It's phone upgrade time

It's been a very cell phone kind of evening. First, research for our pending upgrade, then problems with BitPIM.

I'll go in reverse order and start with my BitPIM problem. As you may already know, I have problems using BitPIM due to a buggy USB/serial driver. Basically, every time I disconnect the cell phone from my PC, the driver for the data cable crashes and I have to reboot to use it again. Thus I don't tend to use it very often.

It seems that the upgrade to Edgy added another bug to the process. Previously, Ubuntu hadn't had BitPIM in the APT repositories, so I converted the official RPM with alien and used that. Well, apparently BitPIM 0.9.04 is now in the universe repository. The package version is 0.9.04.dfsg.1-1. The problem with this is that the package is totally broken.

And when I say "broken," I don't mean "doesn't work," I mean brings my system to its knees. Basically, this version of BitPIM leaks memory like a seive. In less than 30 seconds after attempting to pull data off my phone, Python had eaten up 85% of my system memory, causing the system to thrash so badly I couldn't even switch to a terminal to kill the process. How it managed to eat up that much memory, I have no idea.

The good news is that the fix was simple: install the "alienized" RPM of version 0.9.08 from the official BitPIM site. Now everything is back to normal.
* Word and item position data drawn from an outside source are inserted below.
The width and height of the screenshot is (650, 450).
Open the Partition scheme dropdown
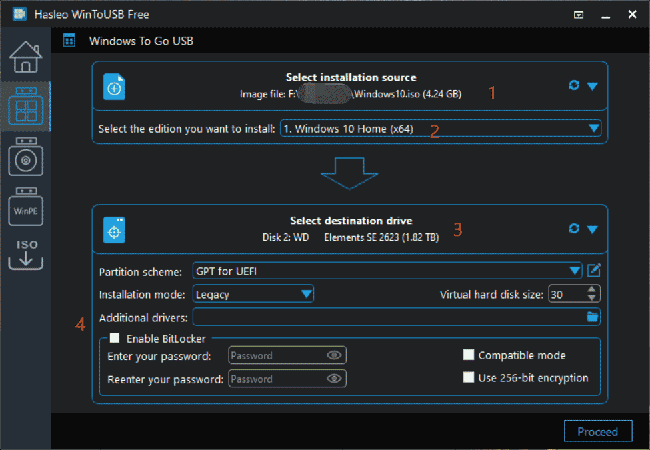574,271
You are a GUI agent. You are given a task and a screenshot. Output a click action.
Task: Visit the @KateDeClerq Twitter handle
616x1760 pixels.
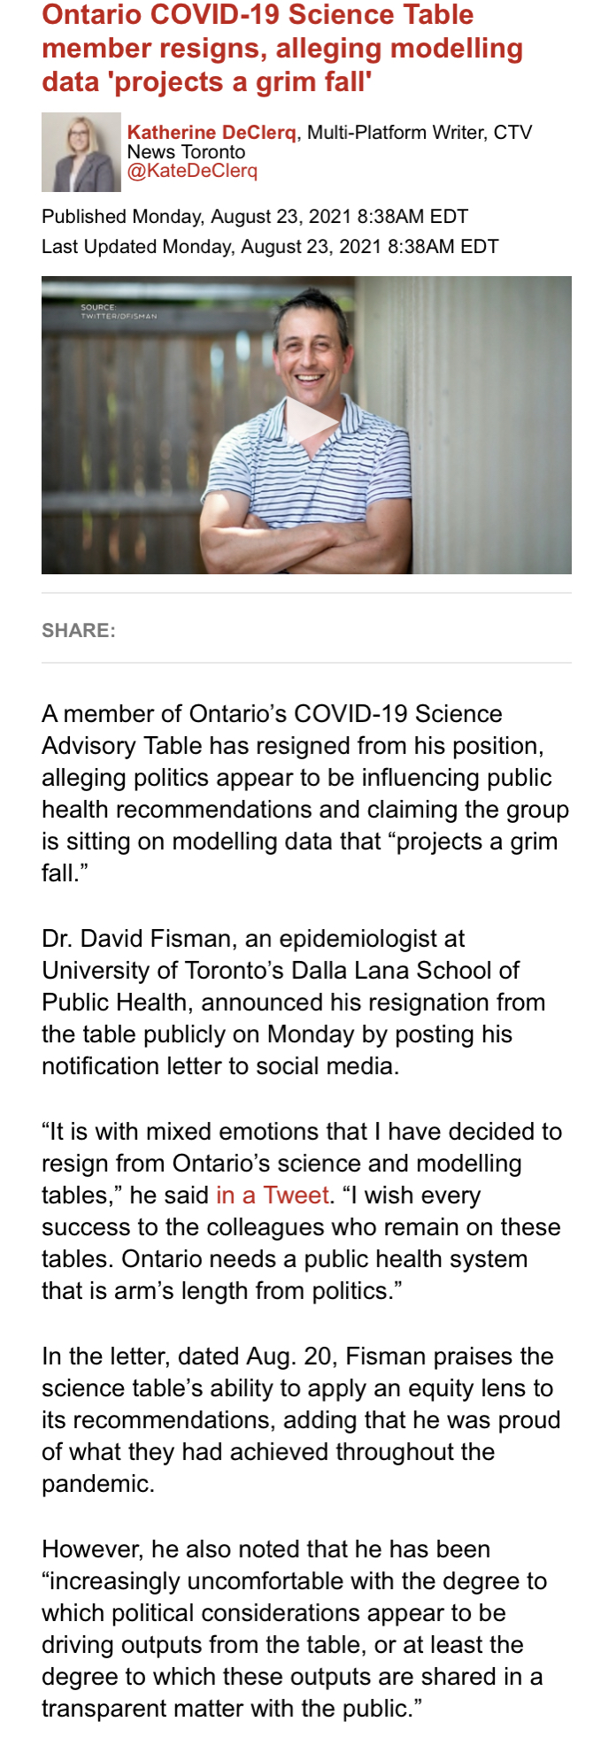(192, 171)
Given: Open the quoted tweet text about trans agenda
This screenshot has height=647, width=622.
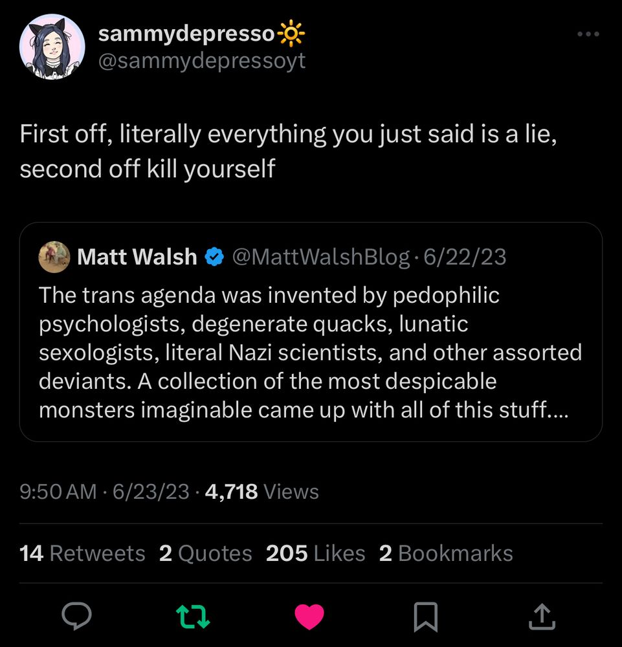Looking at the screenshot, I should 311,353.
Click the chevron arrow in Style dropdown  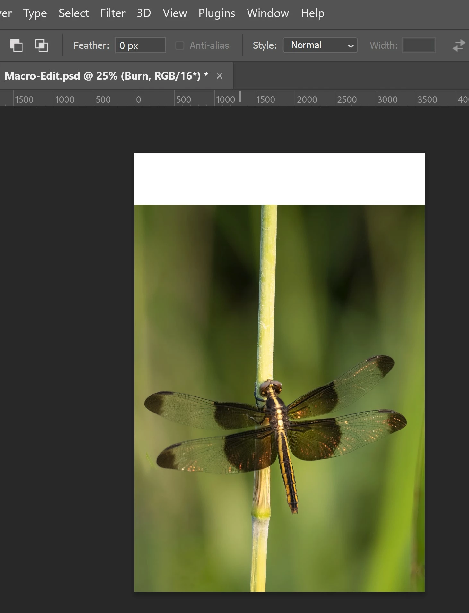pos(351,46)
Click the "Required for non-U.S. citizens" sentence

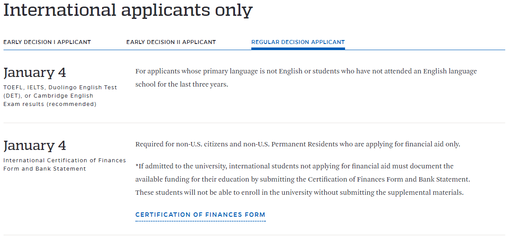click(298, 144)
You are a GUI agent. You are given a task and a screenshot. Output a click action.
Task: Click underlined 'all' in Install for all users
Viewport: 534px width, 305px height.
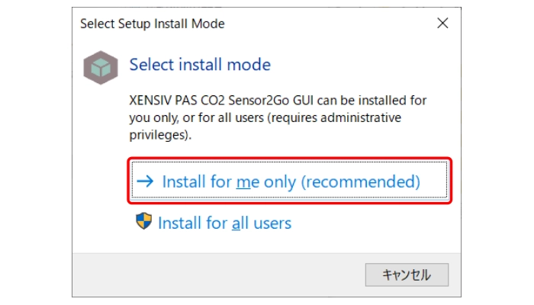click(x=240, y=223)
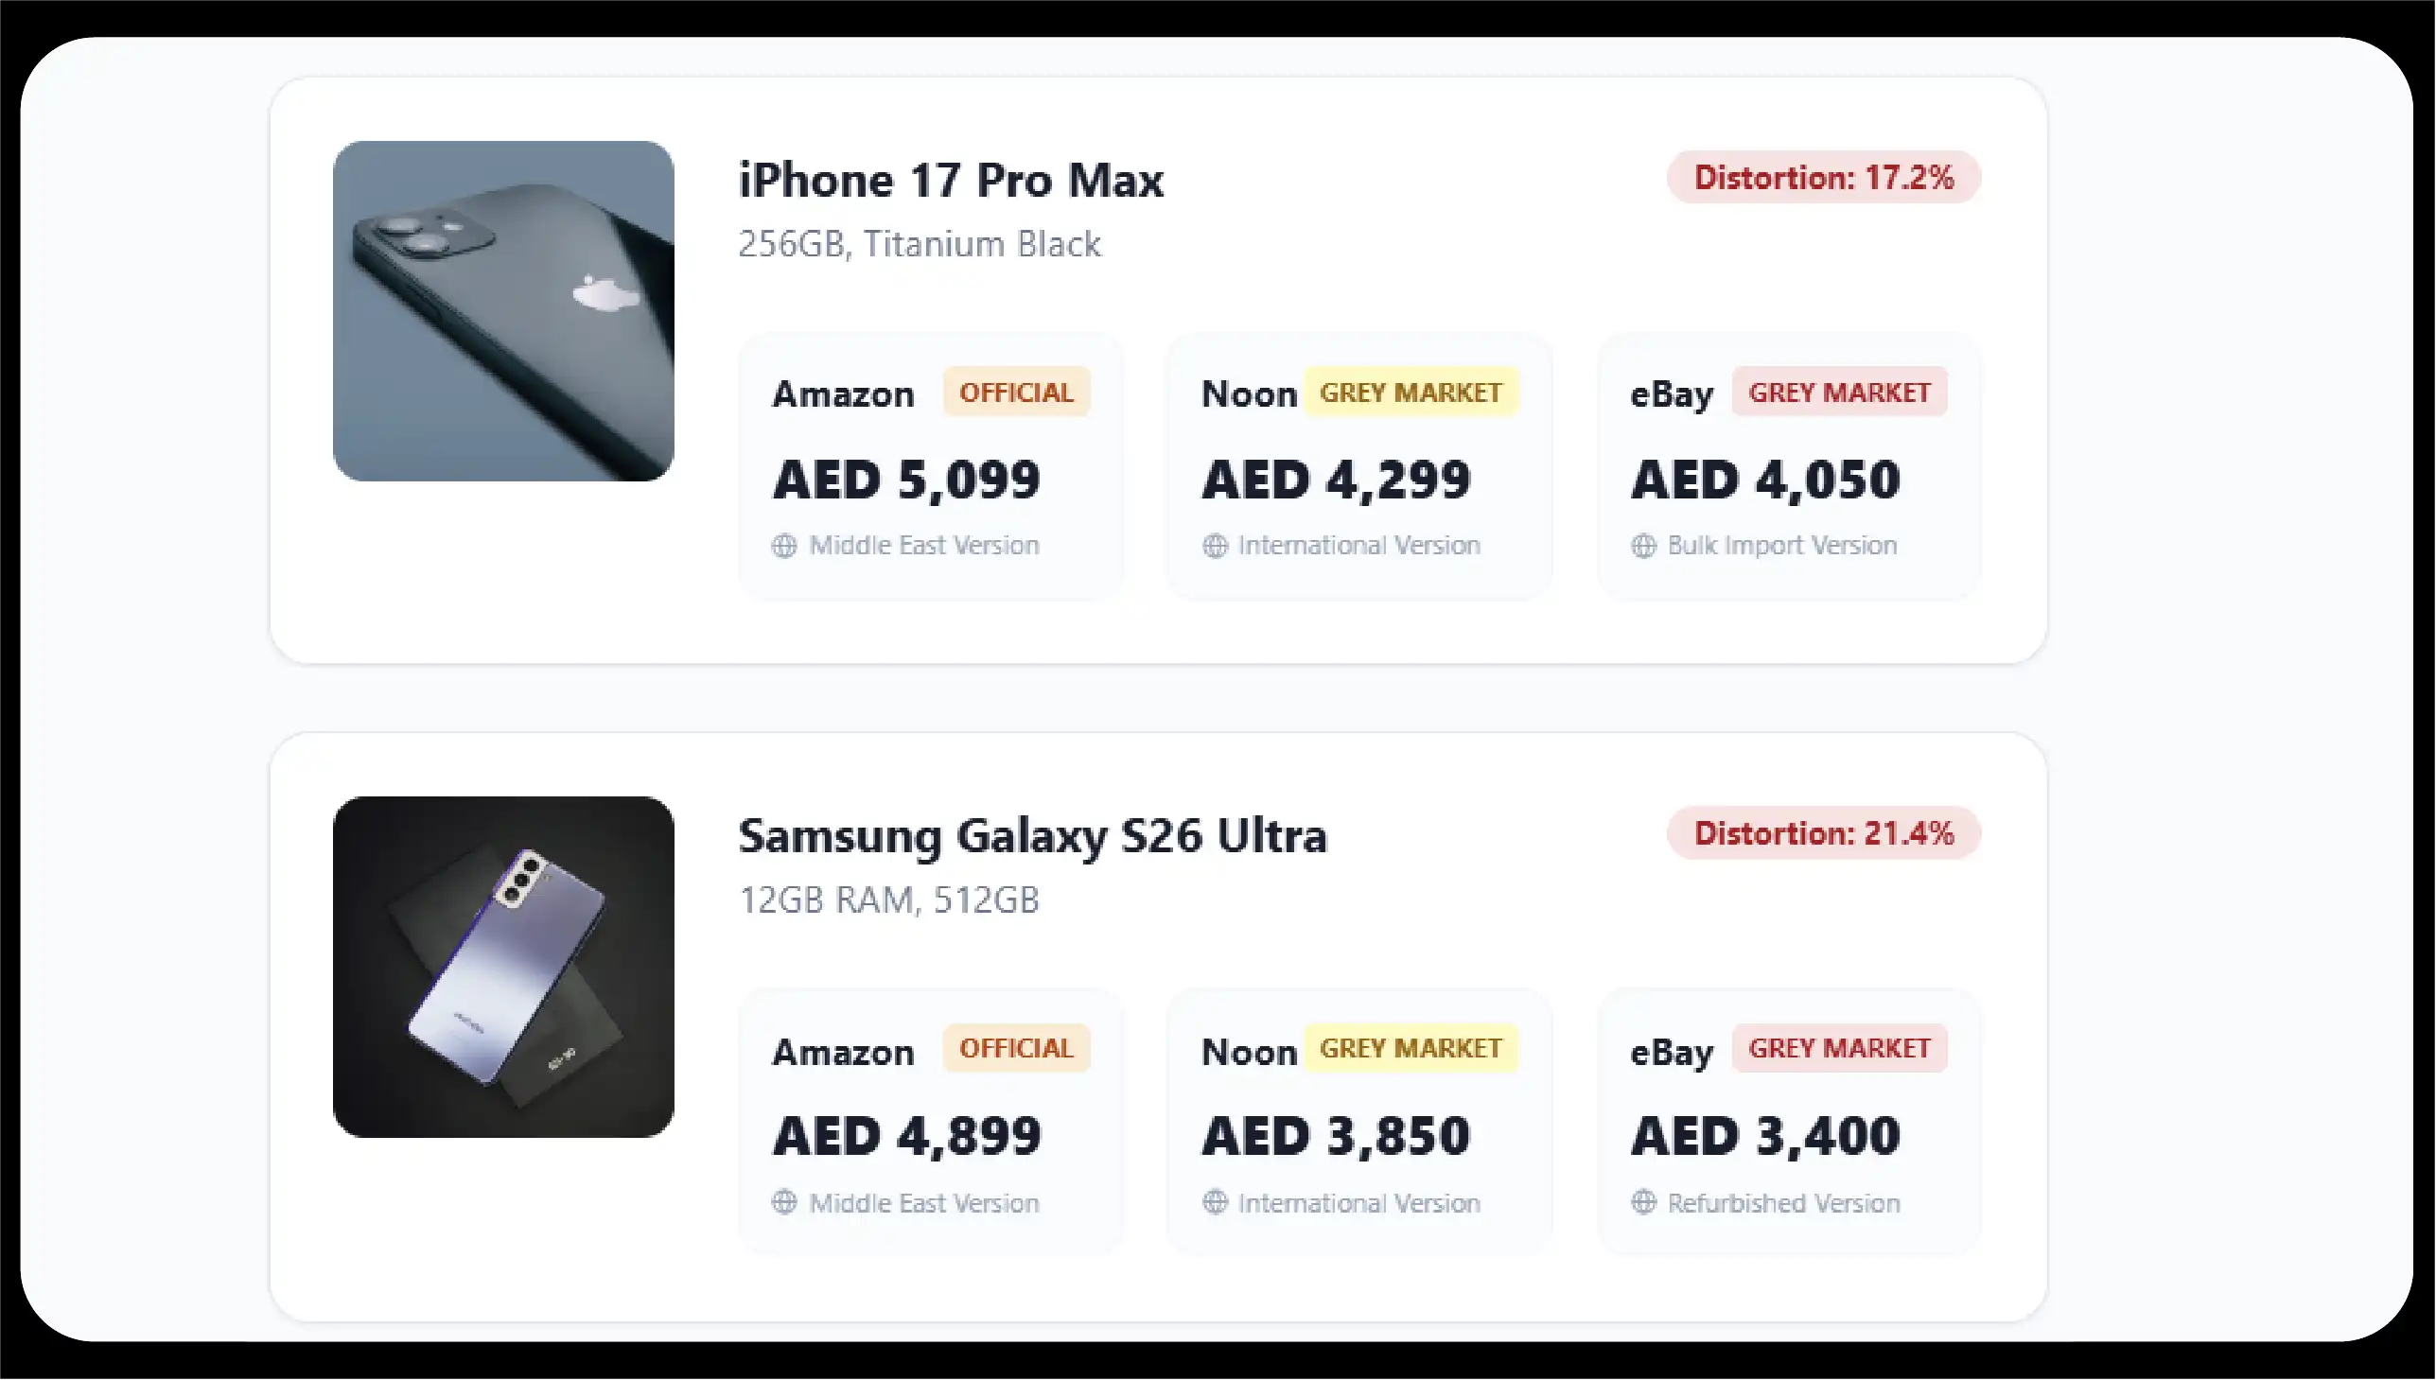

Now, the whole reason I was pulling the data off my phone is because I'm planning to go to the Verizon Wireless office tomorrow and see about renewing our contract and getting some new phones. However, this time I decided to do my homework first.

After checking out what Verizon offers, it looks like it's down to a Motorola RAZR V3m or a Samsung SCH-a930. The RAZR looks nice, but the a930 seems a bit more utilitarian. I'll have to take a look at each of them before making my decision.

I was initially leaning toward the RAZR because I'd read it could play MP3s, but further research suggests that the model Verizon sells can only do WMA. Apparently the MP3 thing varies from carrier to carrier. I'll have to check with the salesman, but I don't hold out much hope (of the phone doing MP3s or of the salesman knowing anything).

What really irks me is that I'm 99% sure the only reason they disable MP3 support is to promote the use of their VCast service. That's the one where they charges you an obscene amount ($1.99/song) to download music and other content that I don't care about. As if it wasn't bad enough that they nickle and dime you to death with everything else, now they won't even let you use your own data on the phone.